Stored data entries:

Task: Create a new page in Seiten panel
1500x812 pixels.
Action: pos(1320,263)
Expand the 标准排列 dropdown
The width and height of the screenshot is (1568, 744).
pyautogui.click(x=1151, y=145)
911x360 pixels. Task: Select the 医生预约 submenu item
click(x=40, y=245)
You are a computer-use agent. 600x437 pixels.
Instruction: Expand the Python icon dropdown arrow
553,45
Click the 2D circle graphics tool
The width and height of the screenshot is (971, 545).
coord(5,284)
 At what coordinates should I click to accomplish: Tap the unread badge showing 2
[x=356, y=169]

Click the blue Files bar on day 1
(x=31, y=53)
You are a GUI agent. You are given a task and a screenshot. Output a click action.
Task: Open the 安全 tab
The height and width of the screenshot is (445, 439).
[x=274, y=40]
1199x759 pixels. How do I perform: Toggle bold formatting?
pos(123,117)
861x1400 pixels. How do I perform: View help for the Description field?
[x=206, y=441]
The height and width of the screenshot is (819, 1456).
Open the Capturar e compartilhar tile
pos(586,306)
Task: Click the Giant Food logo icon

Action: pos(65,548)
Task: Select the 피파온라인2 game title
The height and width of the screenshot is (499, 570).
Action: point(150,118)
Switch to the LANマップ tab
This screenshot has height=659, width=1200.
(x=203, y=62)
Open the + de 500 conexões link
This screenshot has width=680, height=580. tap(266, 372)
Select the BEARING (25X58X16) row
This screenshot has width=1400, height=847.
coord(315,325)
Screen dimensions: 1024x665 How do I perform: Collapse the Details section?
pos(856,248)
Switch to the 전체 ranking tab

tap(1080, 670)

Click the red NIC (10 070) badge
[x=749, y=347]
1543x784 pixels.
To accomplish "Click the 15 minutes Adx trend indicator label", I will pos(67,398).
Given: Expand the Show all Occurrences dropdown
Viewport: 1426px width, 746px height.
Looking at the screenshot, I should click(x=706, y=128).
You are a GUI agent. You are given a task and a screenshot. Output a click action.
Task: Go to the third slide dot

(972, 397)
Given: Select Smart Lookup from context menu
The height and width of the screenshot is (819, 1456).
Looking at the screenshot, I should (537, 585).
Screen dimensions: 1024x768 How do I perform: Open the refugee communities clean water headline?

• _WHAT YOU WILL DO_:
Quote the data above in full, changing nothing.

• _OUTPUT FOR THIS EXERCISE_:
Task: Create a new page in Seiten panel
1500x812 pixels.
Action: pos(1320,263)
Expand the 标准排列 dropdown
The width and height of the screenshot is (1568, 744).
pyautogui.click(x=1151, y=145)
911x360 pixels. Task: Select the 医生预约 submenu item
click(x=40, y=245)
You are a computer-use agent. 600x437 pixels.
Instruction: Expand the Python icon dropdown arrow
553,45
Click the 2D circle graphics tool
The width and height of the screenshot is (971, 545).
coord(5,284)
 At what coordinates should I click to accomplish: Tap the unread badge showing 2
[x=356, y=169]

Click the blue Files bar on day 1
(x=31, y=53)
You are a GUI agent. You are given a task and a screenshot. Output a click action.
Task: Open the 安全 tab
The height and width of the screenshot is (445, 439).
[x=274, y=40]
1199x759 pixels. How do I perform: Toggle bold formatting?
pos(123,117)
861x1400 pixels. How do I perform: View help for the Description field?
[x=206, y=441]
The height and width of the screenshot is (819, 1456).
Open the Capturar e compartilhar tile
pos(586,306)
Task: Click the Giant Food logo icon

Action: pos(65,548)
Task: Select the 피파온라인2 game title
The height and width of the screenshot is (499, 570).
Action: point(150,118)
Switch to the LANマップ tab
This screenshot has height=659, width=1200.
(x=203, y=62)
Open the + de 500 conexões link
This screenshot has width=680, height=580. tap(266, 372)
Select the BEARING (25X58X16) row
This screenshot has width=1400, height=847.
coord(315,325)
Screen dimensions: 1024x665 How do I perform: Collapse the Details section?
pos(856,248)
Switch to the 전체 ranking tab

tap(1080, 670)

Click the red NIC (10 070) badge
[x=749, y=347]
1543x784 pixels.
To accomplish "Click the 15 minutes Adx trend indicator label", I will pos(67,398).
Given: Expand the Show all Occurrences dropdown
Viewport: 1426px width, 746px height.
Looking at the screenshot, I should click(x=706, y=128).
You are a GUI agent. You are given a task and a screenshot. Output a click action.
Task: Go to the third slide dot

(972, 397)
Given: Select Smart Lookup from context menu
The height and width of the screenshot is (819, 1456).
Looking at the screenshot, I should (537, 585).
Screen dimensions: 1024x768 How do I perform: Open the refugee communities clean water headline?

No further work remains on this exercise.